* start INFORMATION PROVIDED *

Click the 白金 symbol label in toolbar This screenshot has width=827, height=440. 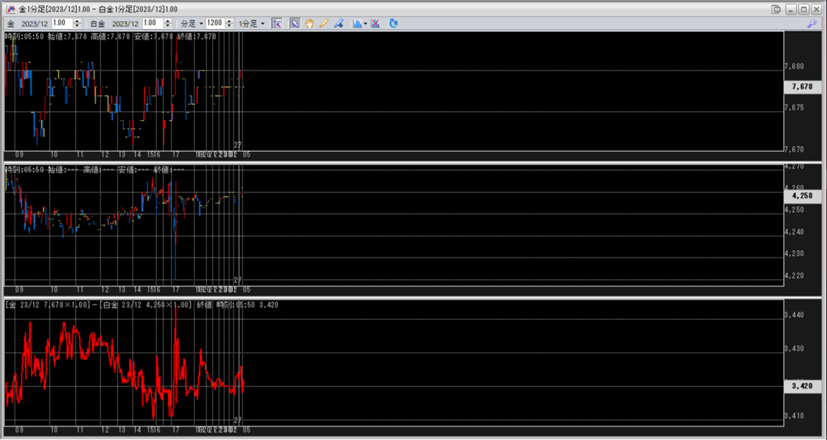[x=97, y=23]
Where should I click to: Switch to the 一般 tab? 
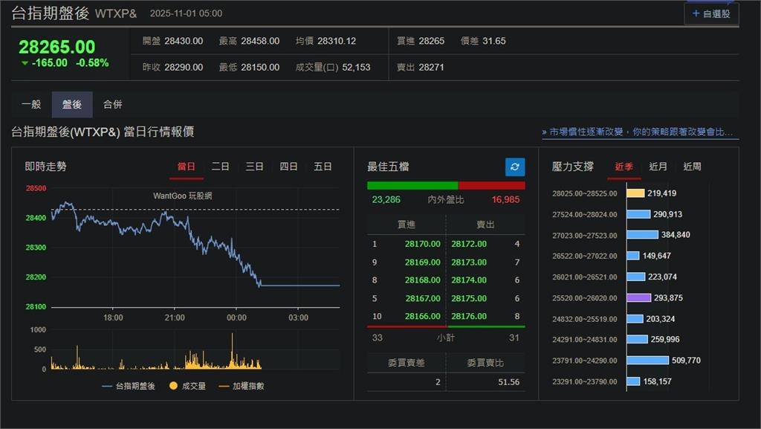tap(29, 104)
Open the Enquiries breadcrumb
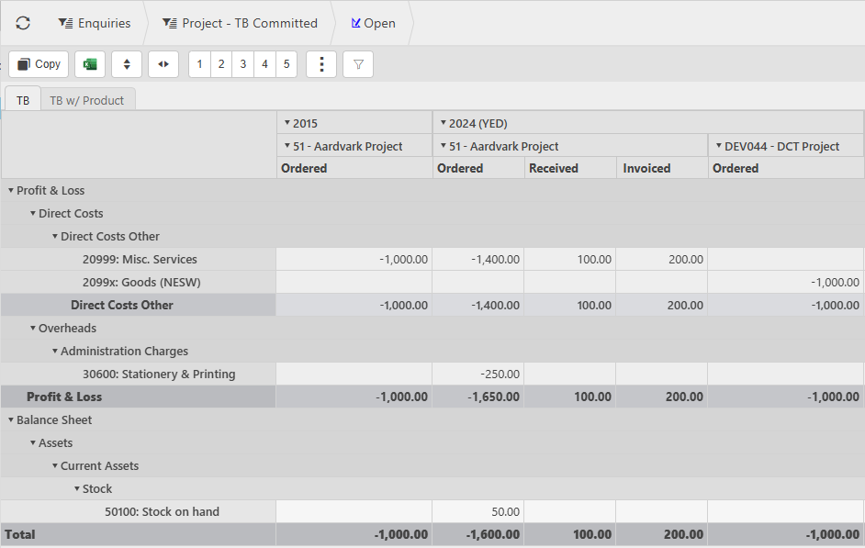 point(94,23)
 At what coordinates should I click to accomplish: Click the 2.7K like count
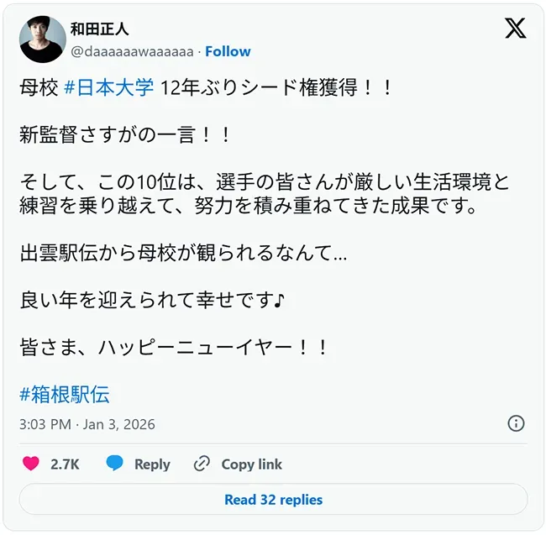click(x=65, y=464)

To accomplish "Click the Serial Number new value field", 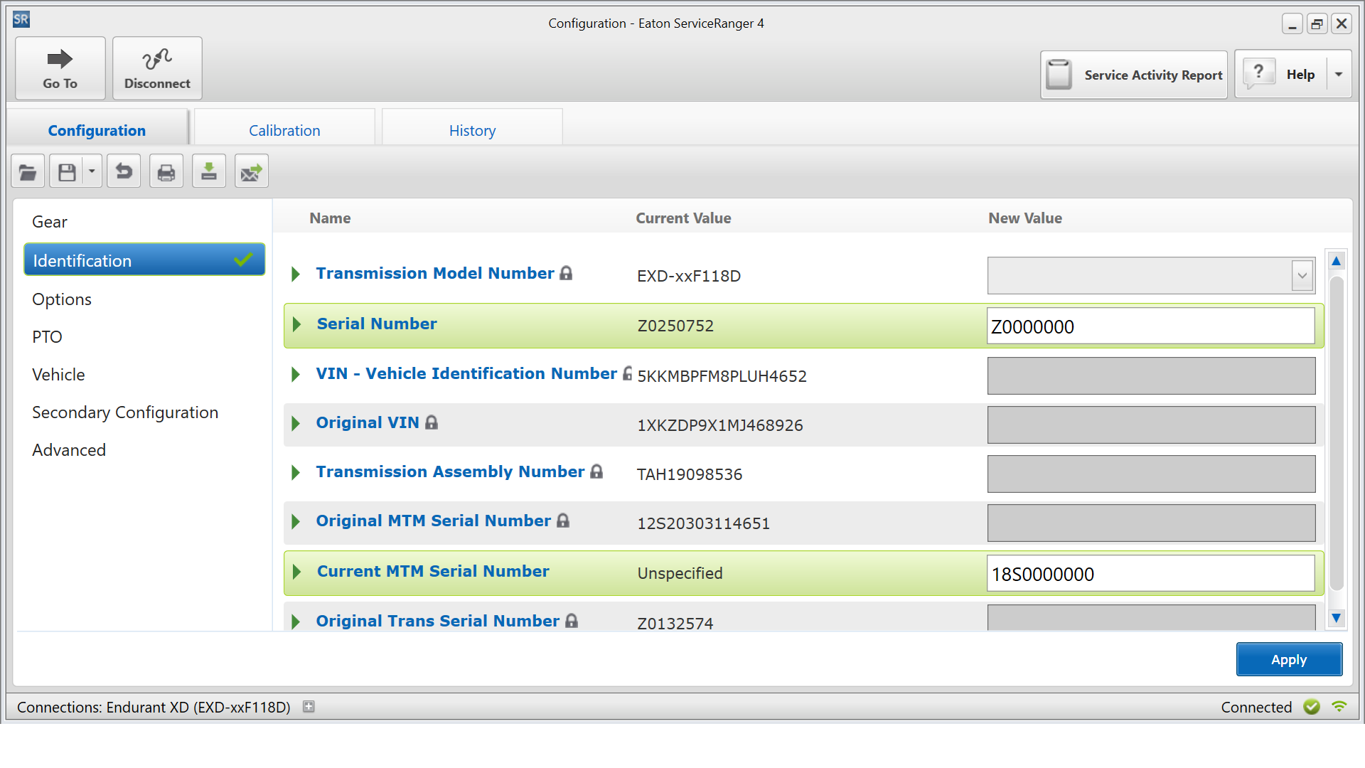I will tap(1150, 326).
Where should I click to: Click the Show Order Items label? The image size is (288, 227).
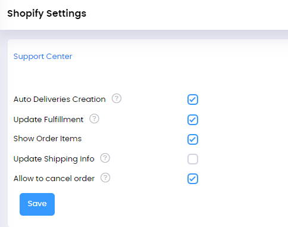48,138
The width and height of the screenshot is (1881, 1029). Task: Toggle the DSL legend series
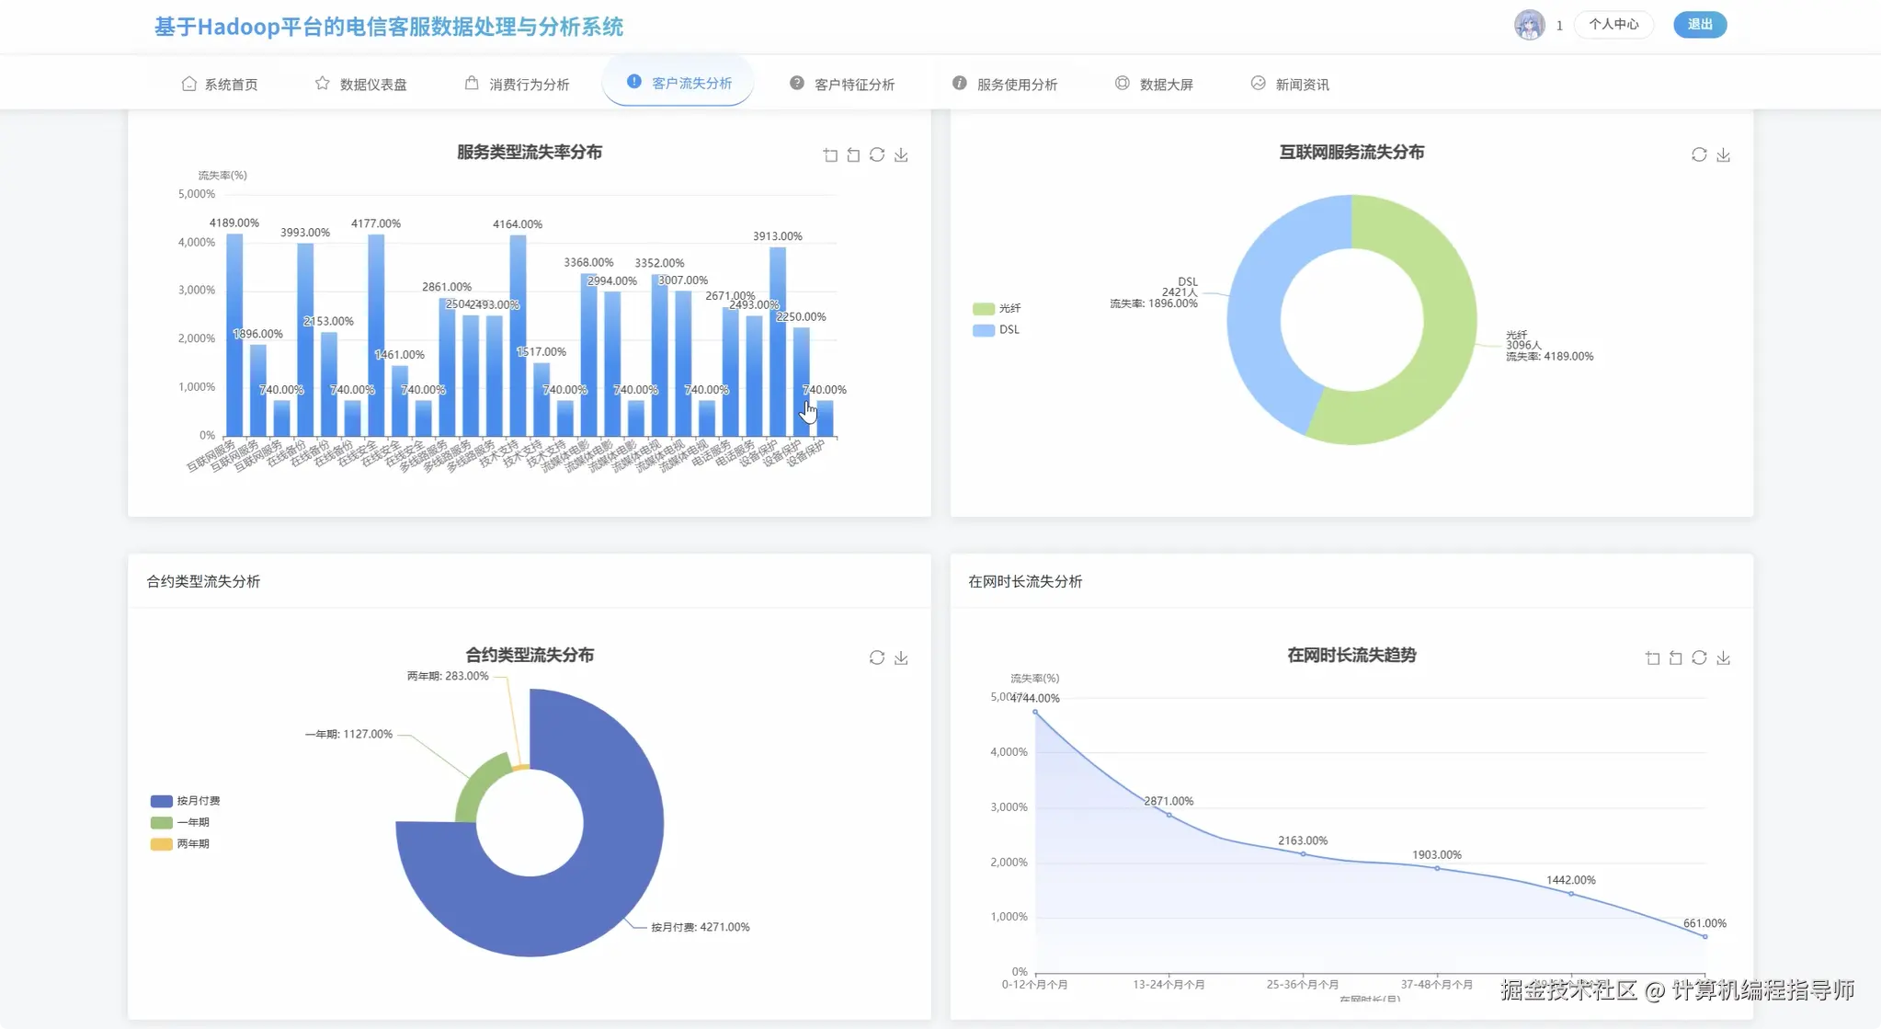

* end INFORMATION PROVIDED *

§ **TASK GOAL**: Return each line from the listing above that contains the word "should".

§ **RESPONSE**:
Where should I click to: Switch to the 一般 tab? 
 At what coordinates should I click to accomplish: Click the 2.7K like count
Where should I click to: Click the Show Order Items label? The image size is (288, 227).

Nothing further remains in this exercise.